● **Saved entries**
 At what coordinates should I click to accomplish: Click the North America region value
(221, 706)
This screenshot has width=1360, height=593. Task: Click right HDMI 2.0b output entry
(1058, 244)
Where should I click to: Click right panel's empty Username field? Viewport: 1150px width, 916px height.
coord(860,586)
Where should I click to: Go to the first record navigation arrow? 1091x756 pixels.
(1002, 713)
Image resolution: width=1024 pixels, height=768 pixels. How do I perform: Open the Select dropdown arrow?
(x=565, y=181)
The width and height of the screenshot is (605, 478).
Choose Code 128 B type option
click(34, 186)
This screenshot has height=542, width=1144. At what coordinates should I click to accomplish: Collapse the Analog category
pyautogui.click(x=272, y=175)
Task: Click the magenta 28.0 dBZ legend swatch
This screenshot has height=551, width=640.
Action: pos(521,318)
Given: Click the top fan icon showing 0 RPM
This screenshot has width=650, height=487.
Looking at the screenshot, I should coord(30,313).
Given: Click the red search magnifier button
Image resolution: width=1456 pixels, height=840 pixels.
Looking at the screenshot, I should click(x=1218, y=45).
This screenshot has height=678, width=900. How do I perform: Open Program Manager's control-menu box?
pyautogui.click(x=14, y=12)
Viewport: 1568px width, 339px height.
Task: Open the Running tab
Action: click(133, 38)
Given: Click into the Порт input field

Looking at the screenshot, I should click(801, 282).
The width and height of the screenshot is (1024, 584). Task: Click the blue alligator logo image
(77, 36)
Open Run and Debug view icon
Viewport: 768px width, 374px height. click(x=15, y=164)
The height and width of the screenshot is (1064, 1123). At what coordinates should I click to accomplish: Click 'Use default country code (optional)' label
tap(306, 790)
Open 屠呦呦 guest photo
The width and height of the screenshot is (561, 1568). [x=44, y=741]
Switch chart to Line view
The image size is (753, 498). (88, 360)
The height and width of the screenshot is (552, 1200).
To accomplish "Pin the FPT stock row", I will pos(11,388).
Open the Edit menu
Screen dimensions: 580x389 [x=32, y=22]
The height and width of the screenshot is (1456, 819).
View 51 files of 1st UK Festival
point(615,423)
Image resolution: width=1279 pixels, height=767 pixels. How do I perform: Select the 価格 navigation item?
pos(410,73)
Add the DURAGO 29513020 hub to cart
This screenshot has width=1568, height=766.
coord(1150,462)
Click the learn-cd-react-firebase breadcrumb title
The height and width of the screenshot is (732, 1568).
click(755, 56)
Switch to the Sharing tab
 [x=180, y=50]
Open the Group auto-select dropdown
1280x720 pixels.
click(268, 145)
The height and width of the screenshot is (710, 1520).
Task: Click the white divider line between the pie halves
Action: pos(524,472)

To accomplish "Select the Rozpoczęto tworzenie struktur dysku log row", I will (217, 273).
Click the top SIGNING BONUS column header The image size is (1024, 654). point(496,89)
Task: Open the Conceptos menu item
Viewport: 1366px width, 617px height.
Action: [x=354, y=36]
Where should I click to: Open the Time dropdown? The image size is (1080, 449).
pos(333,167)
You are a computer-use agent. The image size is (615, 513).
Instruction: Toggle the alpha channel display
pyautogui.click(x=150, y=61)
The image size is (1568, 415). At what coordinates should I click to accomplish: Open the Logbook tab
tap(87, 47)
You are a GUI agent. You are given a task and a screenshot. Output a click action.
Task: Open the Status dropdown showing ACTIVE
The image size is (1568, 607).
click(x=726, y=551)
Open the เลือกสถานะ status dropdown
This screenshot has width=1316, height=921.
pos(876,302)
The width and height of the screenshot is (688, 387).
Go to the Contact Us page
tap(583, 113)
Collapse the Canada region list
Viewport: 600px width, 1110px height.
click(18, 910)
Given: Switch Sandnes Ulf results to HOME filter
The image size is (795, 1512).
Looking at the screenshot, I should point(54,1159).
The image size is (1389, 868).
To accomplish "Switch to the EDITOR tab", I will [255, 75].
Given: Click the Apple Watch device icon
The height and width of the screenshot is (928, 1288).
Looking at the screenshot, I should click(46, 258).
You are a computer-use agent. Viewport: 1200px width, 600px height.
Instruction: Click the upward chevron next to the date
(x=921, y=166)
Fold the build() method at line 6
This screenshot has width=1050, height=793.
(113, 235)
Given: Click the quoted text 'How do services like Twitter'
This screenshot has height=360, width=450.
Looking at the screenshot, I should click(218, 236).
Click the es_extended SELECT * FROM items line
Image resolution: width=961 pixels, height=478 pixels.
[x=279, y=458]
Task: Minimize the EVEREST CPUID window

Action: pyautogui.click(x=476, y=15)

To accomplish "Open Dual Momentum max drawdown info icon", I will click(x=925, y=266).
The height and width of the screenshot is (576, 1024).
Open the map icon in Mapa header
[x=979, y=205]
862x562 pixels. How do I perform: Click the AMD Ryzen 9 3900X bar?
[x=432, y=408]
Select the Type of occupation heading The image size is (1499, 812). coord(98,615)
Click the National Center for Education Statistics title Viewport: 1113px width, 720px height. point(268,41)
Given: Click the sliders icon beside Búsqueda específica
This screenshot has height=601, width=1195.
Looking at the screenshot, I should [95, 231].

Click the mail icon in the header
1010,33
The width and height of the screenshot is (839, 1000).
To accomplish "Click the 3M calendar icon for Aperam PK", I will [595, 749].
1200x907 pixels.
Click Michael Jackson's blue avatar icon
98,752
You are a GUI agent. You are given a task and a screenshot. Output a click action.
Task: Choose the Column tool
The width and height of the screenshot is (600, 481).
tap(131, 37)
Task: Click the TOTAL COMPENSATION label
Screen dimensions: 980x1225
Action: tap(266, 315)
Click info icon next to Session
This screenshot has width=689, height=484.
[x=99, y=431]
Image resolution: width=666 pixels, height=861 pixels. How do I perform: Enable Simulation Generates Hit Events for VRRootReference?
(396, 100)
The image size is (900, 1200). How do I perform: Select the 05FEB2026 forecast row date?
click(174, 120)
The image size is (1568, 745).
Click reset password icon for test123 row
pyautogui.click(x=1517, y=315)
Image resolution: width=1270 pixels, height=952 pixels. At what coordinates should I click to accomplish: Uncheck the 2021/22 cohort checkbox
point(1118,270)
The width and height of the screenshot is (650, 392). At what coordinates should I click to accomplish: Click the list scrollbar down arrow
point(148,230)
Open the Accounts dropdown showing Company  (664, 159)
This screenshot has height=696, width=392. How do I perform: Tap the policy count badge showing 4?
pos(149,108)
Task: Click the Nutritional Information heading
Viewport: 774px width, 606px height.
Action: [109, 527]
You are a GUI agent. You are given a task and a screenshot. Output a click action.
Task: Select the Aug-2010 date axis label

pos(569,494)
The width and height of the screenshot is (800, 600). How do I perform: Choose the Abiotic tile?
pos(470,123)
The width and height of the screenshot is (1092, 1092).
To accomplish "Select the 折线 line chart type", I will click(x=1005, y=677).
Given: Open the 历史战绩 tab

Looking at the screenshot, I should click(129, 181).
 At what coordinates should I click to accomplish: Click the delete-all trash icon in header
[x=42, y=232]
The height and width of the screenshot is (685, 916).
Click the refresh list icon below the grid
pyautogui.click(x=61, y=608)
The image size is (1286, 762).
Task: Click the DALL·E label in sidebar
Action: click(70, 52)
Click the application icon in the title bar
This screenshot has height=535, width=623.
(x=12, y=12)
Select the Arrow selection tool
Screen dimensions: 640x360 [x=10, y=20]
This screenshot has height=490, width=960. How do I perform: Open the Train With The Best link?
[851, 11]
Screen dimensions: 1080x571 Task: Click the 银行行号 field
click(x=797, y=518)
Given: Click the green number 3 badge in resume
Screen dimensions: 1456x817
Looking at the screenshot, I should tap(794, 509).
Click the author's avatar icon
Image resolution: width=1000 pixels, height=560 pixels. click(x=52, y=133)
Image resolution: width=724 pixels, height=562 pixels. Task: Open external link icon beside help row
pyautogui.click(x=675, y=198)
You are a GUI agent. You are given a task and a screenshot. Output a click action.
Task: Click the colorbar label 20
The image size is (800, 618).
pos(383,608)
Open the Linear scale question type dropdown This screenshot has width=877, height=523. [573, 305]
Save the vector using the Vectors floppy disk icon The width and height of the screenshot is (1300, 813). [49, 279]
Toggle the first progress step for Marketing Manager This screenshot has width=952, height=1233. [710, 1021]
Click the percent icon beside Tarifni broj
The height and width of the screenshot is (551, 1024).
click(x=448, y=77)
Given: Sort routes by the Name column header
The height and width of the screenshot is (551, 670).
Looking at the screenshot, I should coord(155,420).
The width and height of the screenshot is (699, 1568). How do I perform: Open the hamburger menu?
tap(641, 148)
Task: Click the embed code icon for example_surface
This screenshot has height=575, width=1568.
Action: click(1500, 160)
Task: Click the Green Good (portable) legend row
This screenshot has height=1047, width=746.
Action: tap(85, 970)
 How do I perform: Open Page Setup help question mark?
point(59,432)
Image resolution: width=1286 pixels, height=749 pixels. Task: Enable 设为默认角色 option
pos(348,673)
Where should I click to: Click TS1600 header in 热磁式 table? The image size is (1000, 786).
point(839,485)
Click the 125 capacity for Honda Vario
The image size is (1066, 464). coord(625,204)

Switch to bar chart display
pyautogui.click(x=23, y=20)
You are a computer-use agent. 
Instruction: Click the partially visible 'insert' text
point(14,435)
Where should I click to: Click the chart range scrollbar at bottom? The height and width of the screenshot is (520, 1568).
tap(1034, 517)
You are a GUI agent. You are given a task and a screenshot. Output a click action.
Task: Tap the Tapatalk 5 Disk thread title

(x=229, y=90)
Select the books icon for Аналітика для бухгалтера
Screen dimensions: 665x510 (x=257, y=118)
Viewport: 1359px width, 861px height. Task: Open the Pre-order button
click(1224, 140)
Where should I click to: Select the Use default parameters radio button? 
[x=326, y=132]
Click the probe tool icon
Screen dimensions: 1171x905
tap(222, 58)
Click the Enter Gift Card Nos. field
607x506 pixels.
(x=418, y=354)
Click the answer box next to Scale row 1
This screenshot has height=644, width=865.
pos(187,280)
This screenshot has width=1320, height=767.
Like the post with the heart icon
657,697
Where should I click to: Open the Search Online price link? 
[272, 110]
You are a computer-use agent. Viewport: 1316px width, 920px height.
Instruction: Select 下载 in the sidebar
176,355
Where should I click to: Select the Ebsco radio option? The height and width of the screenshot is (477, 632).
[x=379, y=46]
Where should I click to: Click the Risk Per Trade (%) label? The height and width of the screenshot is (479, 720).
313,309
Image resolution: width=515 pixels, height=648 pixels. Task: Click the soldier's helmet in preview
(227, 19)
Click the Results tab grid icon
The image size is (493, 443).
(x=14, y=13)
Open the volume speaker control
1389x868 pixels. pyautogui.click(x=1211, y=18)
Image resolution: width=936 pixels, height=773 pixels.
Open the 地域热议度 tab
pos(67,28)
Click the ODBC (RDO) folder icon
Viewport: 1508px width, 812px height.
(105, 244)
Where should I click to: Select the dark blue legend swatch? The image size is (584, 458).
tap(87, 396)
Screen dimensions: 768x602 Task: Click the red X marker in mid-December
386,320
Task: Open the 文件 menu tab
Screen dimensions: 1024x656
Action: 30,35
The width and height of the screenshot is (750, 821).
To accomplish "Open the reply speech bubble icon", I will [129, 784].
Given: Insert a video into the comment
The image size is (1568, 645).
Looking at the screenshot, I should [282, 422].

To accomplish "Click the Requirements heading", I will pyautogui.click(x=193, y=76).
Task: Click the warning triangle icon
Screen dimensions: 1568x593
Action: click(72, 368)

● **WORK TO BE COMPLETED**
When you answer, output each line of the data exactly as given, from its first line up to and including the one with "The width and height of the screenshot is (605, 478).".

● **SOLUTION FOR THIS TASK**
 At what coordinates should I click to accomplish: Click the North America region value
(221, 706)
This screenshot has width=1360, height=593. Task: Click right HDMI 2.0b output entry
(1058, 244)
Where should I click to: Click right panel's empty Username field? Viewport: 1150px width, 916px height.
coord(860,586)
Where should I click to: Go to the first record navigation arrow? 1091x756 pixels.
(1002, 713)
Image resolution: width=1024 pixels, height=768 pixels. How do I perform: Open the Select dropdown arrow?
(x=565, y=181)
The width and height of the screenshot is (605, 478).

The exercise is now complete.